**Assignment**. Give back, character for character, the line that includes "video (253, 148)" and all lines beneath it in the data.

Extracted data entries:
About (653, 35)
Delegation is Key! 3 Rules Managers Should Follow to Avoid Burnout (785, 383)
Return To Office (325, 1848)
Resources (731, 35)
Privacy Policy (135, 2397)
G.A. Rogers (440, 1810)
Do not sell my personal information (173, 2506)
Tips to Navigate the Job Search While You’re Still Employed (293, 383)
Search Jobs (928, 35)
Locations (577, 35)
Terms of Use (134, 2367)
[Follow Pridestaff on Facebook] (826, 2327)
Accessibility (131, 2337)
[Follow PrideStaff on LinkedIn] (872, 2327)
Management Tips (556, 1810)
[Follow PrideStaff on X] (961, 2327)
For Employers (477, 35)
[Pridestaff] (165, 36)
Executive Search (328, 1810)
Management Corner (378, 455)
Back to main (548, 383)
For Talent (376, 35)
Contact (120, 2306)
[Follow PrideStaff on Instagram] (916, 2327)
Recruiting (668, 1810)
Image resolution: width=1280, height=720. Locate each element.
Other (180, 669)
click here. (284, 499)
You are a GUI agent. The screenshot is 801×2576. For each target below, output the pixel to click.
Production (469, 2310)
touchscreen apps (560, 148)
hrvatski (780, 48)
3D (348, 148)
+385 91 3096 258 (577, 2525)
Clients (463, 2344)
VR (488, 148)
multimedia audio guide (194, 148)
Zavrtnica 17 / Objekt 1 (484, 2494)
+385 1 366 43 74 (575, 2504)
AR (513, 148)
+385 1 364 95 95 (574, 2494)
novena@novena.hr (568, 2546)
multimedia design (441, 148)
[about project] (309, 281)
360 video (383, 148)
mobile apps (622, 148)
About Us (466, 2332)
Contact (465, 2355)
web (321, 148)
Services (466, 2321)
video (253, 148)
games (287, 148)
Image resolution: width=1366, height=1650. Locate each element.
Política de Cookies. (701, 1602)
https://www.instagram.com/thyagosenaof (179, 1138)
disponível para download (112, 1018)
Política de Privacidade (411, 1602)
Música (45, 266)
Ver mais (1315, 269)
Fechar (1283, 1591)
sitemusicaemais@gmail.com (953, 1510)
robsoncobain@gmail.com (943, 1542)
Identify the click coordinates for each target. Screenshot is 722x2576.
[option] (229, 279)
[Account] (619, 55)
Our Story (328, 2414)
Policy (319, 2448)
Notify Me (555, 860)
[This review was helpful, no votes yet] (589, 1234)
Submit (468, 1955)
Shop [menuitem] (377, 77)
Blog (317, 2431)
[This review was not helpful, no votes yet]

**Response to the task**.
video (253, 148)
games (287, 148)
Image resolution: width=1366, height=1650. Locate each element.
Política de Cookies. (701, 1602)
https://www.instagram.com/thyagosenaof (179, 1138)
disponível para download (112, 1018)
Política de Privacidade (411, 1602)
Música (45, 266)
Ver mais (1315, 269)
Fechar (1283, 1591)
sitemusicaemais@gmail.com (953, 1510)
robsoncobain@gmail.com (943, 1542)
Identify the click coordinates for each target. Screenshot is 722x2576.
[option] (229, 279)
[Account] (619, 55)
Our Story (328, 2414)
Policy (319, 2448)
Notify Me (555, 860)
[This review was helpful, no votes yet] (589, 1234)
Submit (468, 1955)
Shop [menuitem] (377, 77)
Blog (317, 2431)
[This review was not helpful, no votes yet]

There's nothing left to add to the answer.